I'll update requirements in this case.
My numpy version is newer
Thanks, after fixing numpy version, I get this error:
(pid=22015) RequestQuit command received.
(pid=22015) Closing Application...
(pid=22015) unable to parse websocket frame.
frames per seconds: 119.09246403768397
/home/anujm/anaconda3/envs/rlgames/lib/python3.7/site-packages/numpy/core/fromnumeric.py:3257: RuntimeWarning: Mean of empty slice.
out=out, **kwargs)
/home/anujm/anaconda3/envs/rlgames/lib/python3.7/site-packages/numpy/core/_methods.py:161: RuntimeWarning: invalid value encountered in double_scalars
ret = ret.dtype.type(ret / rcount)
Traceback (most recent call last):
File "/home/anujm/Desktop/port_rlgames/tf14_runner.py", line 144, in <module>
runner.run(args)
File "/home/anujm/Desktop/port_rlgames/tf14_runner.py", line 114, in run
self.run_train()
File "/home/anujm/Desktop/port_rlgames/tf14_runner.py", line 101, in run_train
agent.train()
File "/home/anujm/Desktop/port_rlgames/algos_tf14/a2c_discrete.py", line 417, in train
self.writer.add_scalar('info/last_lr', last_lr * lr_mul, frame)

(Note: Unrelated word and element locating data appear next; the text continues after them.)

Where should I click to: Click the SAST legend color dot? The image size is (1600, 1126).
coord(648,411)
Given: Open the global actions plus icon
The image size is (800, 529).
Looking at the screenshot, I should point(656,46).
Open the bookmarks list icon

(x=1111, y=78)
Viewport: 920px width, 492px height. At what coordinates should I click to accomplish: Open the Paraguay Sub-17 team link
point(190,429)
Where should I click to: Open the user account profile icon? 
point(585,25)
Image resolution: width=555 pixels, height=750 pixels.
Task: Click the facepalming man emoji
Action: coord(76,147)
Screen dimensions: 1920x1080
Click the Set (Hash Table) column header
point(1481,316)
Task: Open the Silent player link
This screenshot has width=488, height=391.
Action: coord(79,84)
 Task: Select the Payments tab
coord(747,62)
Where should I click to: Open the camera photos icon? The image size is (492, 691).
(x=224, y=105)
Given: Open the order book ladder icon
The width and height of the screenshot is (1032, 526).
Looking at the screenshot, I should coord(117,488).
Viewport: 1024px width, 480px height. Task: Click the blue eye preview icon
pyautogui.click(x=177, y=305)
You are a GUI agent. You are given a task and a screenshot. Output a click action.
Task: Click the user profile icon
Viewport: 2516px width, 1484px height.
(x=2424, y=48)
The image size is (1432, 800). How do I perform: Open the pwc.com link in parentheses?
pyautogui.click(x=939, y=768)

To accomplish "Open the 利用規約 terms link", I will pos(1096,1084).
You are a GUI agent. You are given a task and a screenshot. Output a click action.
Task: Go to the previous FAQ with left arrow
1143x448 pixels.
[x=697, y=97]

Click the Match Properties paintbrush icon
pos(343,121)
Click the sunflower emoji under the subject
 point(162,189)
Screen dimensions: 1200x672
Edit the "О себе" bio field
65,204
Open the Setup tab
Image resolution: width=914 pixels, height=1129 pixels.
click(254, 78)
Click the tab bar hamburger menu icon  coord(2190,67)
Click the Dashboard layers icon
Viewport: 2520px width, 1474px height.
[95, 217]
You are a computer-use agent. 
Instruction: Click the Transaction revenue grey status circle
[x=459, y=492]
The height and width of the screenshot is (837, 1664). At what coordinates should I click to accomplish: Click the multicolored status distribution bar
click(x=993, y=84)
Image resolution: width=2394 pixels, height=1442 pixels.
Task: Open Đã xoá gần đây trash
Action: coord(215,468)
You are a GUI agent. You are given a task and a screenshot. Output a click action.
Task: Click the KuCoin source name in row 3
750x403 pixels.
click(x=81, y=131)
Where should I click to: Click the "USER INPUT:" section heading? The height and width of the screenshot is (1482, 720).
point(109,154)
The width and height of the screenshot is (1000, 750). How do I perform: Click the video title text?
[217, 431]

UnboundLocalError: local variable 'lr_mul' referenced before assignment
Could you decrease minibatch_size: 1536 to the the 1536/4=384
if we do 128 steps with two envs and 3 agents. Total batch size 3072 and 1536 for minibatch is halfsize.
If we have 2 envs total batch size will be 768. And minibatch should be 384 here.
I am sorry for inconvenience. I am thinking how to make it user friendly.
Thanks, I just commented the logger calls involving lr_mul, it seemed to work then.